Originally published in the Detroit News:
Wednesday, January 16, 2008
Opinion
How King helped America achieve dream of equality
Michael Warren
As is apt to happen during the presidential primary season, politicians have wrapped themselves in the flag and America's icons. Quite appropriately, many candidates are harkening to the legacy of the Rev. Martin Luther King Jr. In fact, a small primary eruption occurred when the leading Democrat candidates, U.S. Sens. Hillary Clinton of New York and Barack Obama of Illinois, sparred over his contributions to the American Dream.
As we approach the Martin Luther King Jr. holiday on Monday (his birthday was Tuesday), we should take the opportunity to put aside partisanship and invective. Instead, we should focus on King's pivotal role in moving the country toward realizing the yet unfulfilled dream of racial equality.
The Declaration of Independence so eloquently penned by Thomas Jefferson and the Second Continental Congress declares as a self-evident truth the First Principle that "all men are created." Of course, at the time of the Declaration, that self-evident truth was honored in the breach as much as in reality. Jefferson and many other Founding Fathers owned slaves; indentured servants were common; and women were disenfranchised.
However, the principle of equality was so powerful that over time it assaulted and eventually tore down the bulwarks of inequality. Even before the nation was born, many Founding Fathers railed against the hypocrisy of slavery in light of the self-evident truth that all men were created equal by the Creator.

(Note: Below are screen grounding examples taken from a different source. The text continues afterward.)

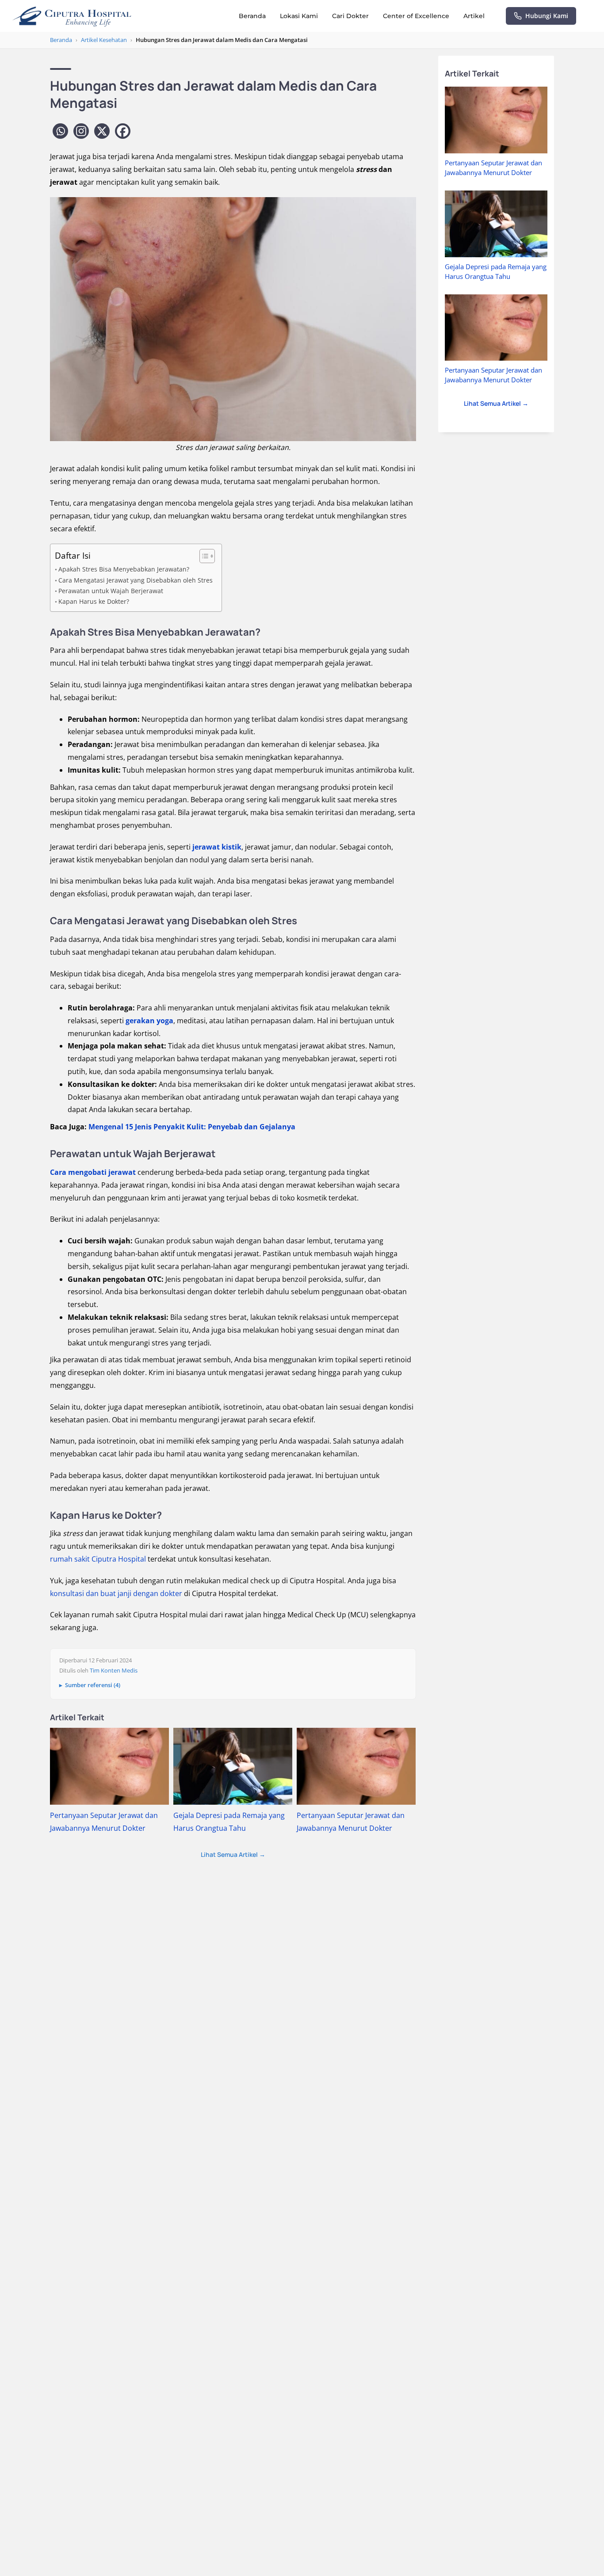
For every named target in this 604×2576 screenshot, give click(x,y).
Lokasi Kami (299, 16)
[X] (102, 131)
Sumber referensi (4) (92, 1685)
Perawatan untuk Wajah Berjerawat (110, 591)
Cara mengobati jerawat (93, 1172)
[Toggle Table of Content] (203, 556)
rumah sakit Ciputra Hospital (98, 1559)
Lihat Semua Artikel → (233, 1854)
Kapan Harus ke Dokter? (93, 601)
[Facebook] (122, 131)
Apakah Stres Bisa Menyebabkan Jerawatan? (123, 569)
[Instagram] (81, 131)
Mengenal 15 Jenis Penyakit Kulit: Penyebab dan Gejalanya (191, 1127)
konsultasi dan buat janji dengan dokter (116, 1593)
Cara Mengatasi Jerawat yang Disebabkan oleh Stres (135, 580)
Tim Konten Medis (114, 1670)
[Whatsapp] (60, 131)
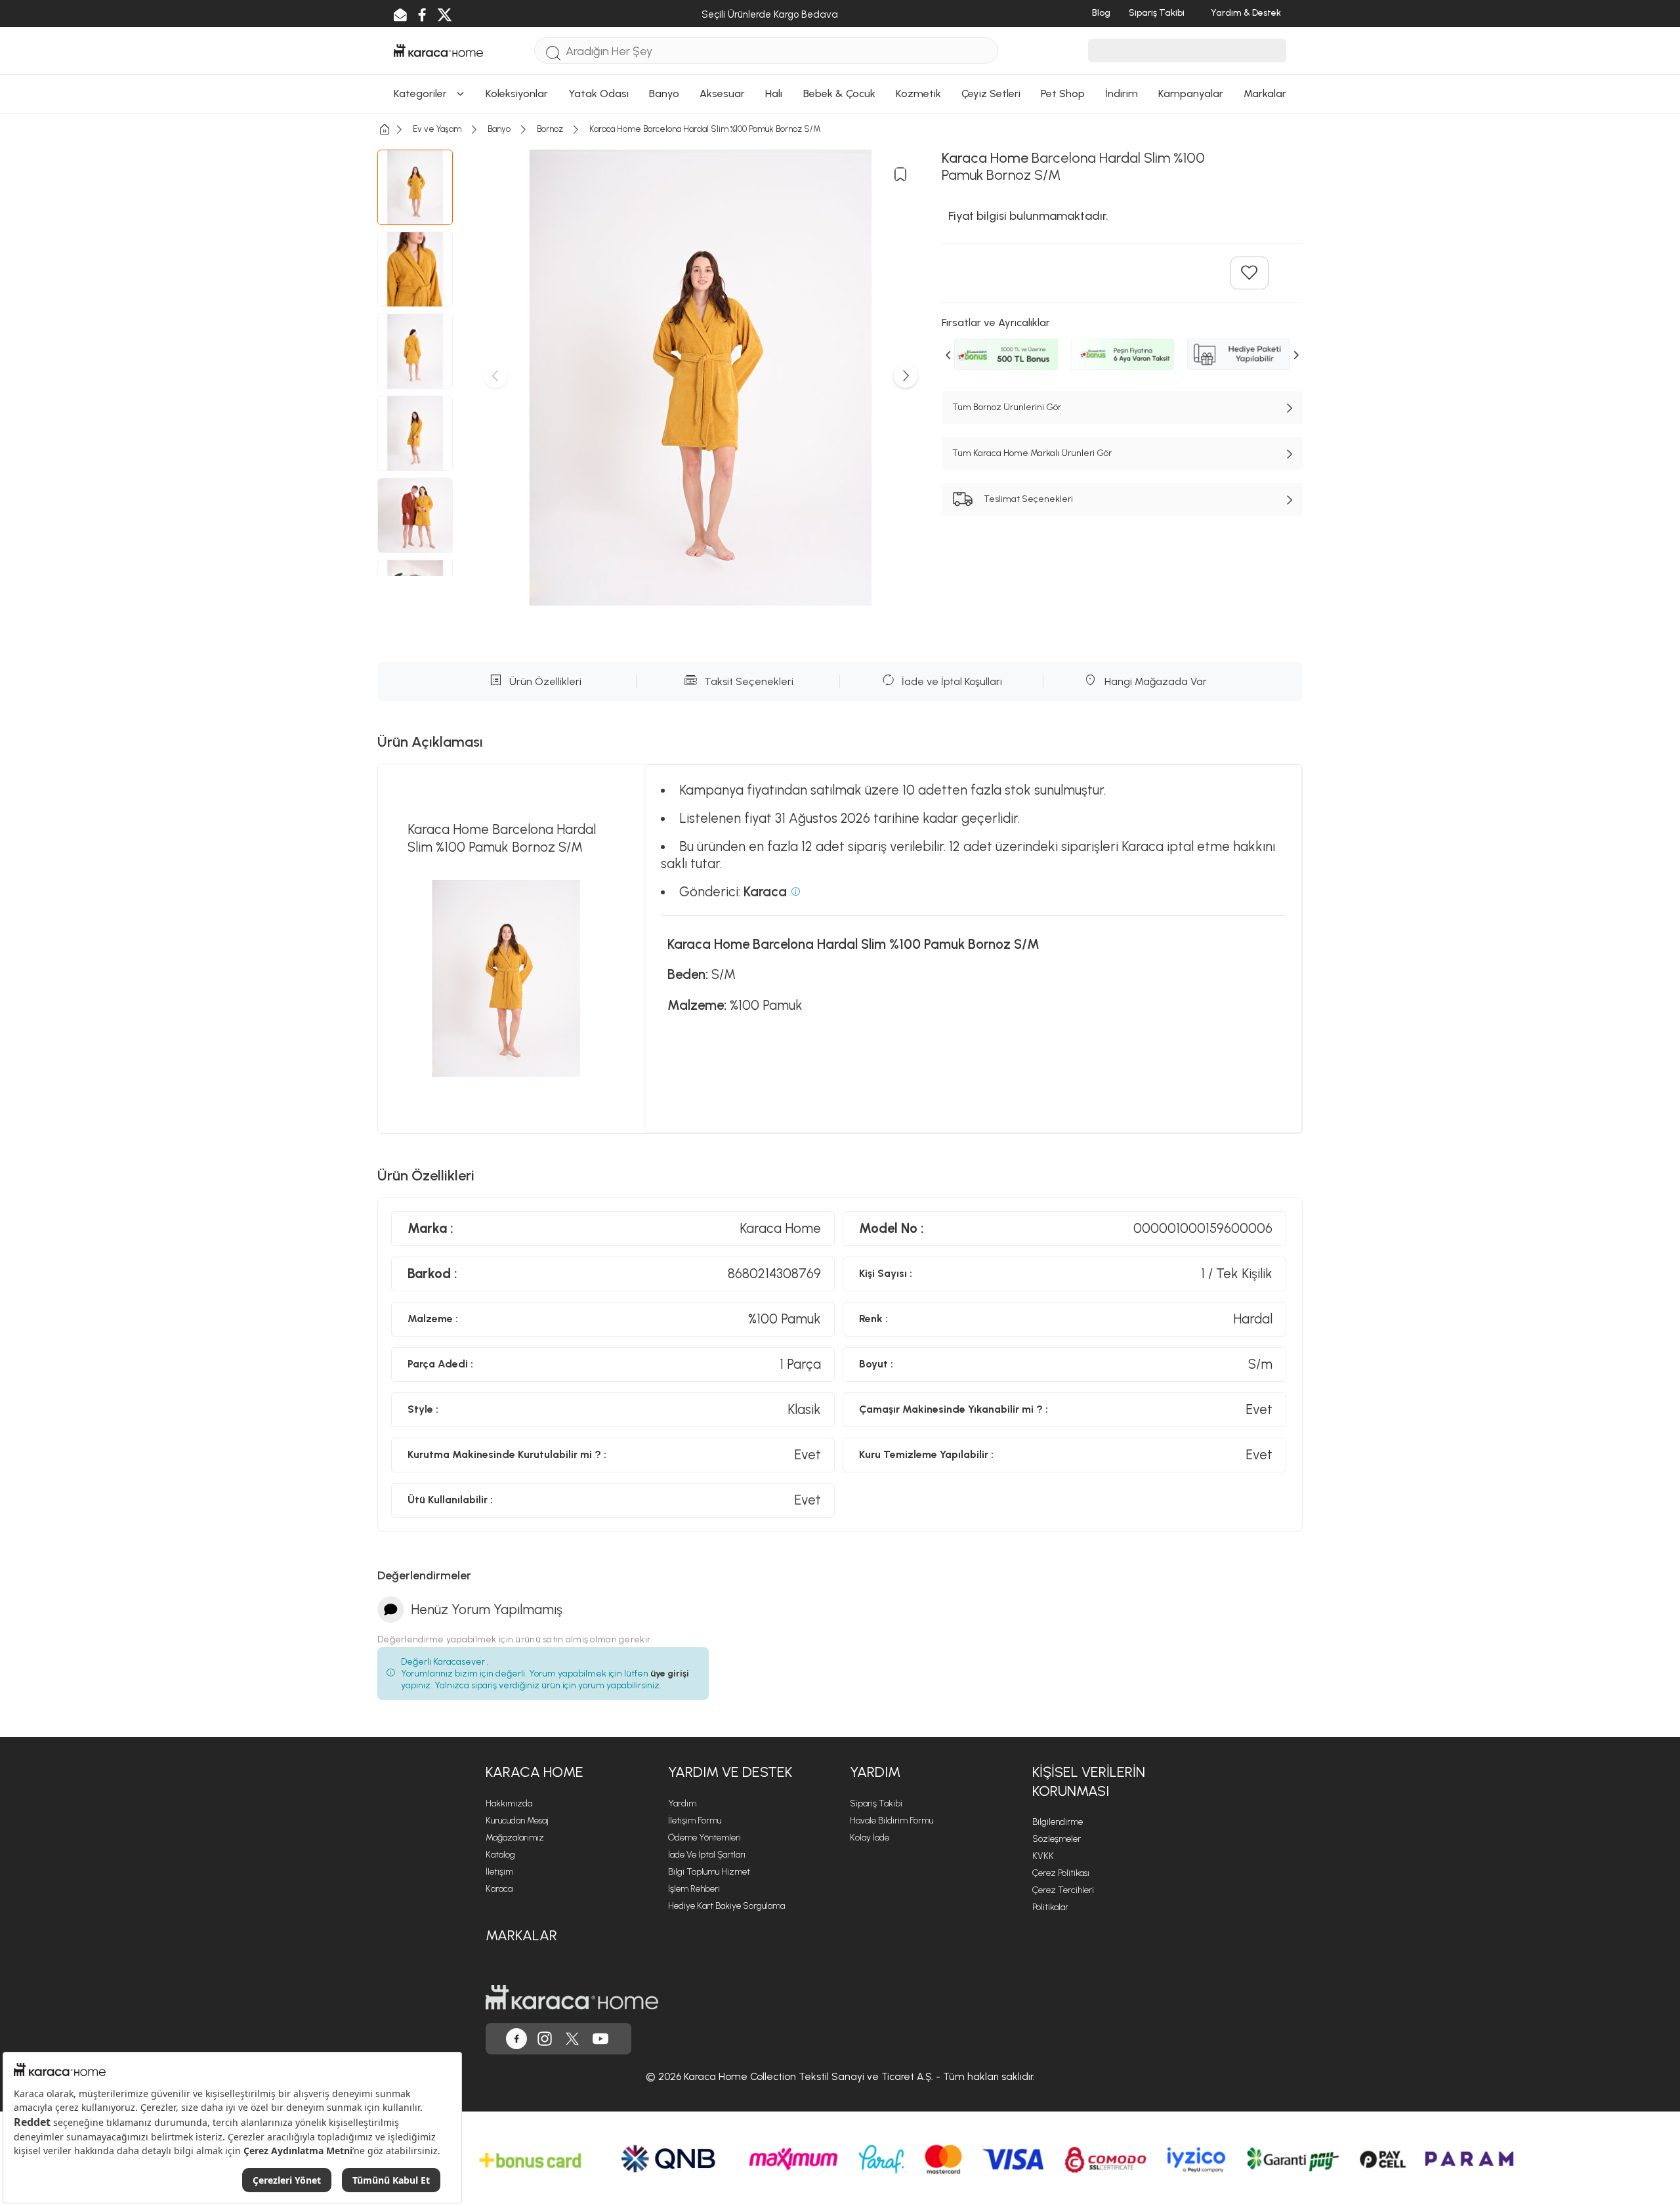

Abolitionists continued this tradition through the antebellum period.
In 1863, Abraham Lincoln reaffirmed this principle in the Gettysburg Address when he explained that the nation was "conceived in liberty and dedicated to the proposition that all men are created equal." Armed with this, Lincoln and the Union Army eventually liberated the slaves. Likewise, the Radical Republican Congress enacted Reconstruction to affirm the principle of equality.
Yet, the promise of racial equality was quashed with the infamous Tilden-Hayes presidential election of 1876 and the abandonment of Reconstruction thereafter. Not until Martin Luther King Jr., along with many other courageous leaders and foot soldiers, was America forced to more fully confront the legacy of racism.
King's efforts were deeply rooted in equality. Writing from a jail cell in Birmingham, Ala., in 1963, he predicted that African-Americans "will reach the goal of freedom in Birmingham and all over the nation, because the goal of America is freedom." He explained that "One day the South will know that when these disinherited children of God sat down at lunch counters, they were in reality standing up for what is best in the American dream and for the sacred values in our Judeo-Christian heritage, bringing our nation back to those great wells of democracy that were dug deep by the Founding Fathers in their formulation of the Constitution and the Declaration of Independence."
Inspired by this understanding and the struggles of the civil rights movement, Congress passed a series of civil rights laws; and America has moved -- all too slowly -- to embrace the full ramifications of equality.
As we approach the holiday on Monday, our schools, museums, politicians and the media should reflect on King's achievements during this critical period and pay homage to his indispensable role in making America accountable to equality.
To fulfill his legacy, all of America's citizens and students need to be well versed about equality and continue King's demand that we unequivocally apply it.